UNESCO works to spread peace through international cooperation in education, the sciences and culture. These efforts require cooperation among politicians, scientists, policy-makers, journalists, and the general public. To ensure that it can develop sound and effective programs, it is also necessary for UNESCO to examine ethical issues in science and technology and make necessary recommendations.
In 1974, UNESCO published the first Recommendation on the Status of Scientific Researchers, which addressed essential principles, such as the responsibilities of scientists and the need for public access to science. However, in the subsequent decades, science and technology advanced so rapidly that these guidelines began to risk becoming outdated. Subsequent recommendations addressed such issues as bioethics, but it was not until 2017 that an updated Recommendation on the Status of Scientific Researchers was adopted. The key updates to the Recommendation can be read in a PDF available on the UNESCO website.

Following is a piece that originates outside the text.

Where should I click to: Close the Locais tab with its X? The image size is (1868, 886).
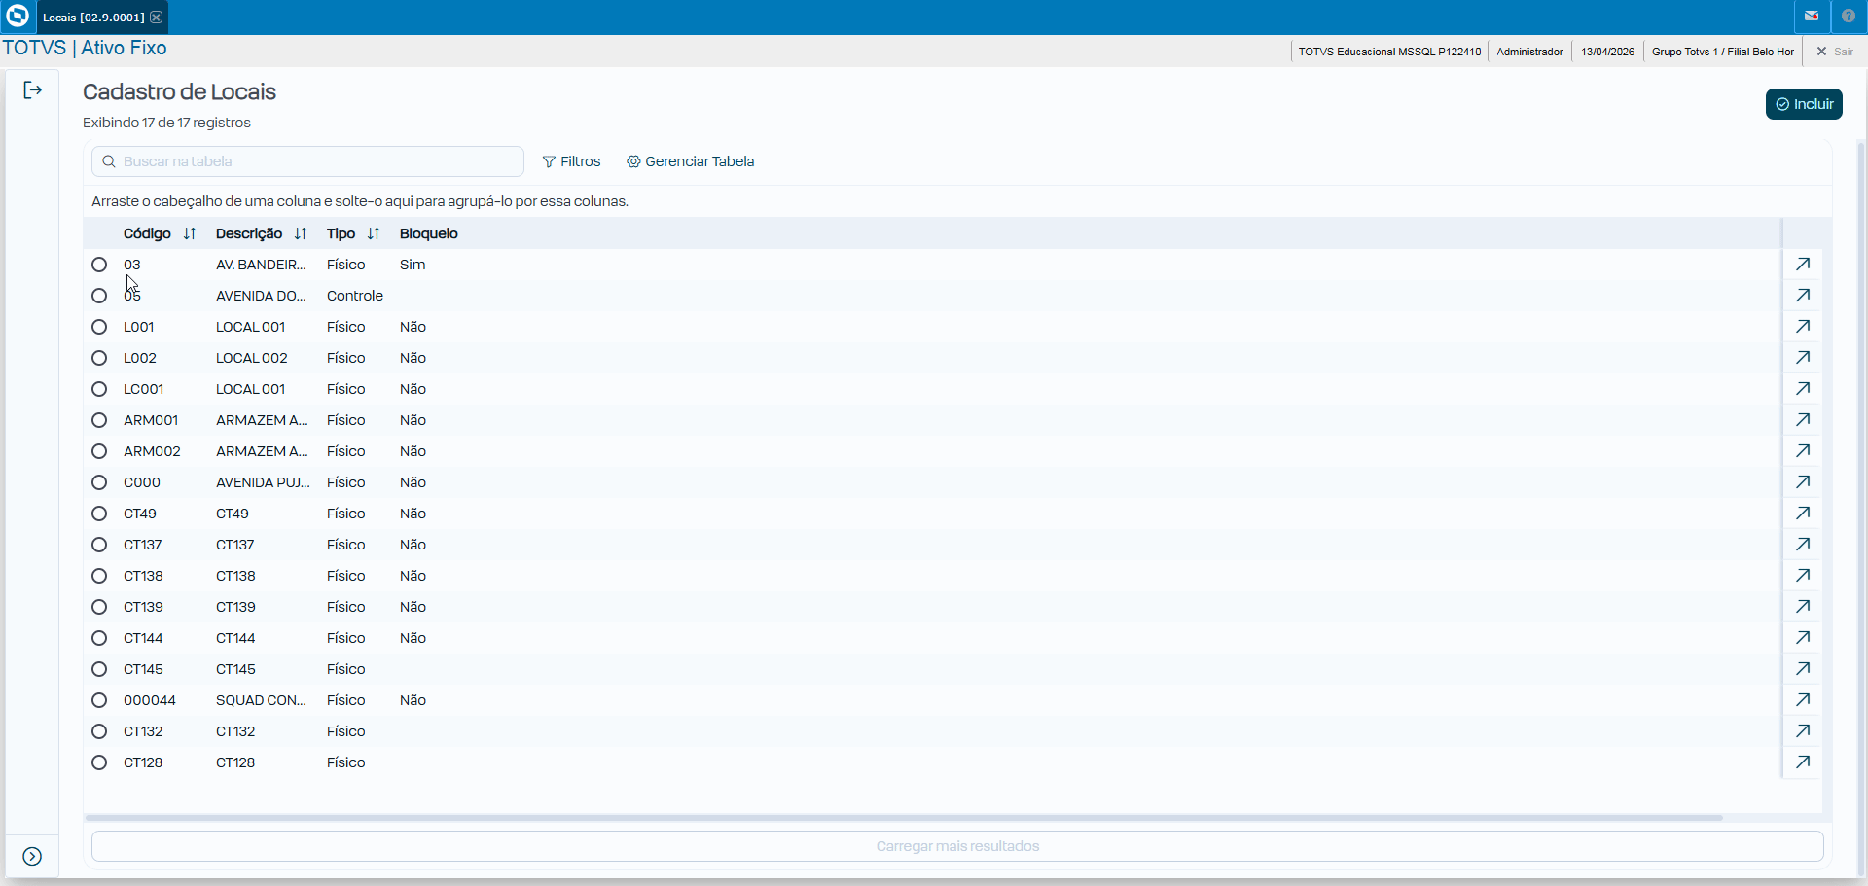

Not surprisingly, the updated Recommendation emphasizes the ethical responsibilities of individual scientists as well as the need for robust ethics oversight by institutions and governments. Most importantly, the updated Recommendation highlights the fact that everyone has “the right to share in scientific advancement and its benefits” (as stated in Article 27 of the Universal Declaration of Human Rights).
While oversight and the establishment of ethics boards is generally beyond the scope of what most scientists do on a daily basis, it is important, from time to time, for all scientists to consider the values that should be shared by all scientists around the world.